In 1884, the United States hosted the International Meridian Conference, attended by representatives from twenty-five nations. Twenty-two of them agreed to adopt the longitude of the Royal Observatory in Greenwich, England as the zero-reference line. The Dominican Republic voted against the motion, while France and Brazil abstained.^{[9]} France adopted Greenwich Mean Time in place of local determinations by the Paris Observatory in 1911.

# Geodetic datum

In order to be unambiguous about the direction of "vertical" and the "horizontal" surface above which they are measuring, map-makers choose a reference ellipsoid with a given origin and orientation that best fits their need for the area to be mapped. They then choose the most appropriate mapping of the spherical coordinate system onto that ellipsoid, called a terrestrial reference system or geodetic datum.

Datums may be global, meaning that they represent the whole Earth, or they may be local, meaning that they represent an ellipsoid best-fit to only a portion of the Earth.

Examples of global datums include World Geodetic System (WGS 84, also known as EPSG:4326 ^{[10]}), the default datum used for the Global Positioning System,^{[3]} and the International Terrestrial Reference Frame (ITRF), used for estimating continental drift and crustal deformation.^{[11]} The distance to Earth's center can be used both for very deep positions and for positions in space.^{[5]}

The latitude and longitude on a map made against a local datum may not be the same as one obtained from a GPS receiver.

In popular GIS software, data projected in latitude/longitude is often represented as a *Geographic Coordinate System*. For example, data in latitude/longitude if the datum is the North American Datum of 1983 is denoted by 'GCS North American 1983'.

# Horizontal coordinates

The "latitude" (abbreviation: Lat., φ, or phi) of a point on Earth's surface is the angle between the equatorial plane and the straight line that passes through that point and through (or close to) the center of the Earth.^{[4]} Lines joining points of the same latitude trace circles on the surface of Earth called parallels, as they are parallel to the Equator and to each other. The North Pole is 90° N; the South Pole is 90° S. The 0° parallel of latitude is designated the Equator, the fundamental plane of all geographic coordinate systems. The Equator divides the globe into Northern and Southern Hemispheres.
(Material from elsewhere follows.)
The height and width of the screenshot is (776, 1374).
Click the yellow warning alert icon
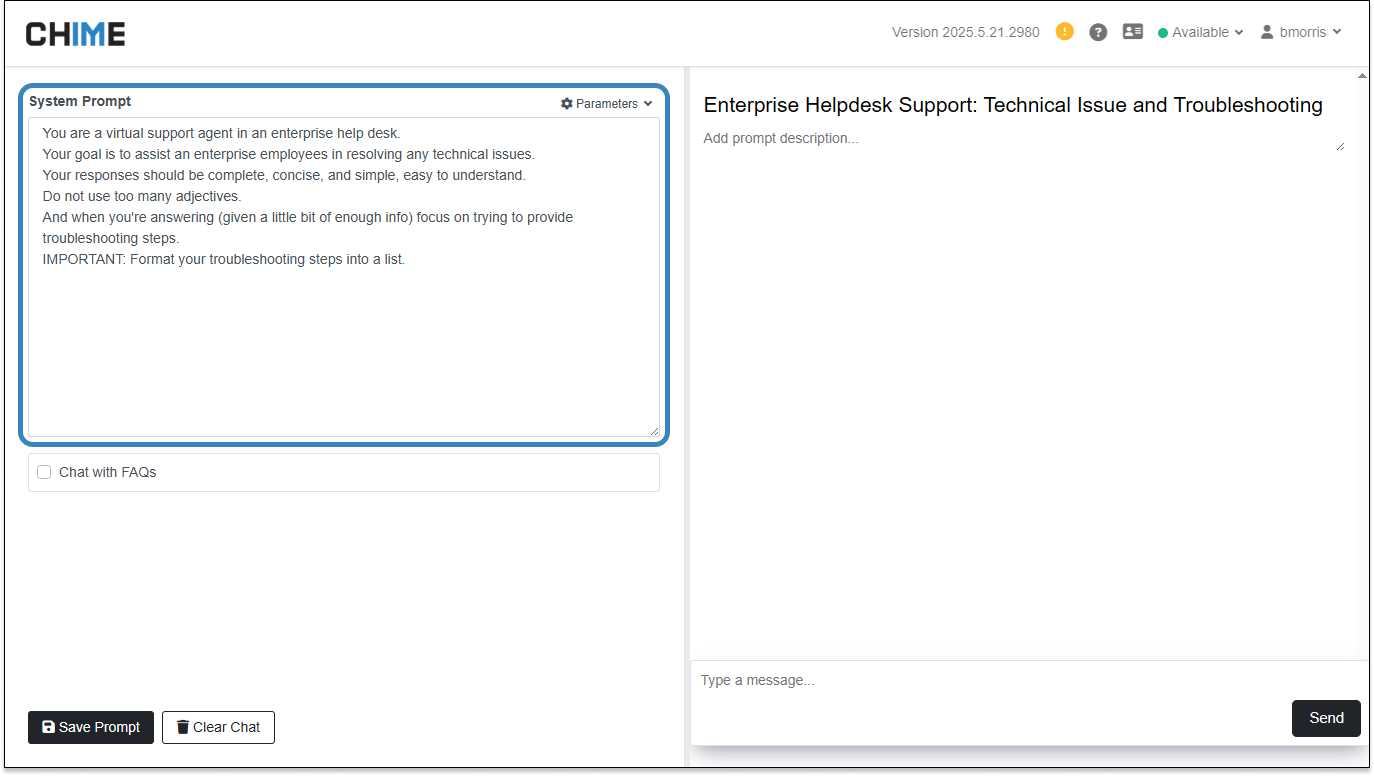(x=1065, y=32)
The "longitude" (abbreviation: Long., λ, or lambda) of a point on Earth's surface is the angle east or west of a reference meridian to another meridian that passes through that point. All meridians are halves of great ellipses (often called great circles), which converge at the North and South Poles. The meridian of the British Royal Observatory in Greenwich, in south-east London, England, is the international prime meridian, although some organizations—such as the French Institut Géographique National—continue to use other meridians for internal purposes. The prime meridian determines the proper Eastern and Western Hemispheres, although maps often divide these hemispheres further west in order to keep the Old World on a single side. The antipodal meridian of Greenwich is both 180°W and 180°E. This is not to be conflated with the International Date Line, which diverges from it in several places for political and convenience reasons, including between far eastern Russia and the far western Aleutian Islands.
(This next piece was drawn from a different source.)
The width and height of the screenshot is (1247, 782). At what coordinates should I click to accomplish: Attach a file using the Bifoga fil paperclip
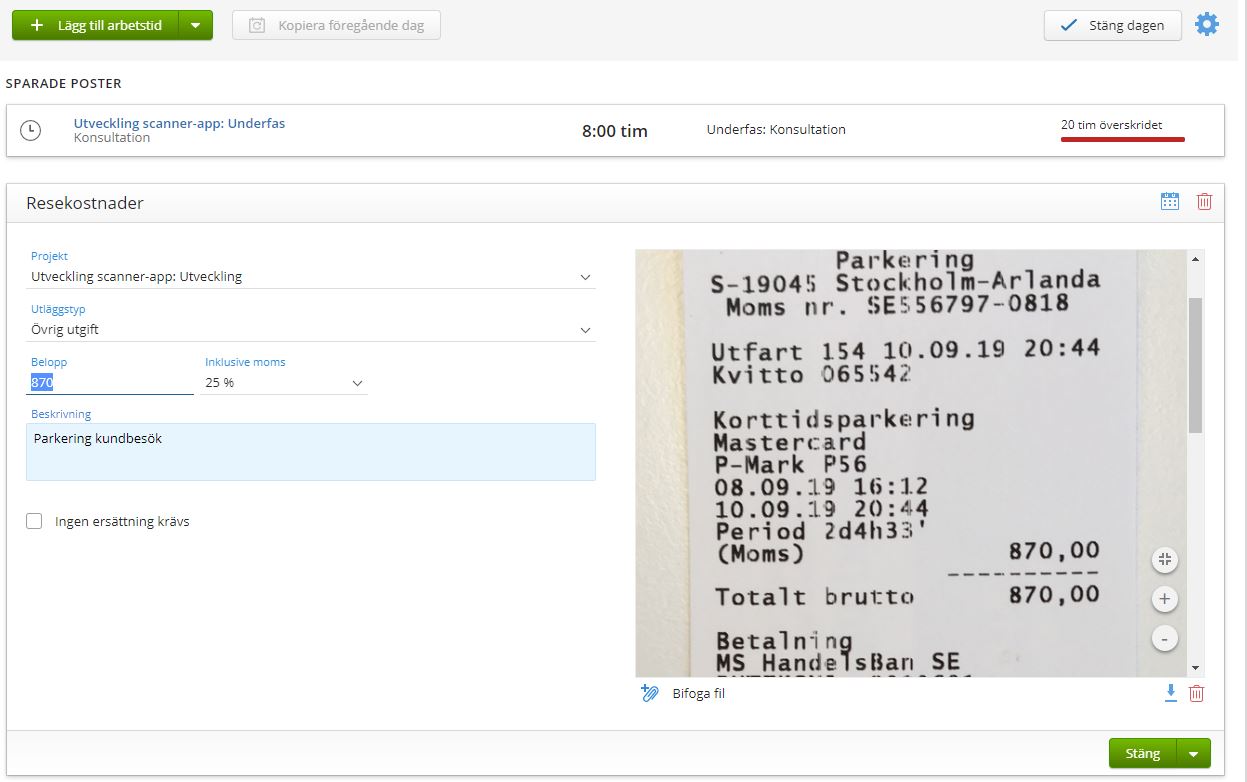pos(649,693)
The combination of these two components specifies the position of any location on the surface of Earth, without consideration of altitude or depth. The grid formed by lines of latitude and longitude is known as a "graticule".^{[13]} The origin/zero point of this system is located in the Gulf of Guinea about 625 km (390 mi) south of Tema, Ghana.

On the GRS80 or WGS84 spheroid at sea level at the Equator, one latitudinal second measures 30.715 meters, one latitudinal minute is 1843 meters and one latitudinal degree is 110.6 kilometres. The circles of longitude, meridians, meet at the geographical poles, with the west-east width of a second naturally decreasing as latitude increases. On the Equator at sea level, one longitudinal second measures 30.92 meters, a longitudinal minute is 1855 meters and a longitudinal degree is *111.3 kilometres. At 30° a longitudinal second is 26.76 meters, at Greenwich (51°28′38″N) 19.22 meters, and at 60° it is 15.42 meters.*

On the WGS84 spheroid, the length in meters of a degree of latitude at latitude φ (that is, the distance along a north–south line from latitude (φ − 0.5) degrees to (φ + 0.5) degrees) is about

Similarly, the length in meters of a degree of longitude can be calculated as

(Those coefficients can be improved, but as they stand the distance they give is correct within a centimetre.)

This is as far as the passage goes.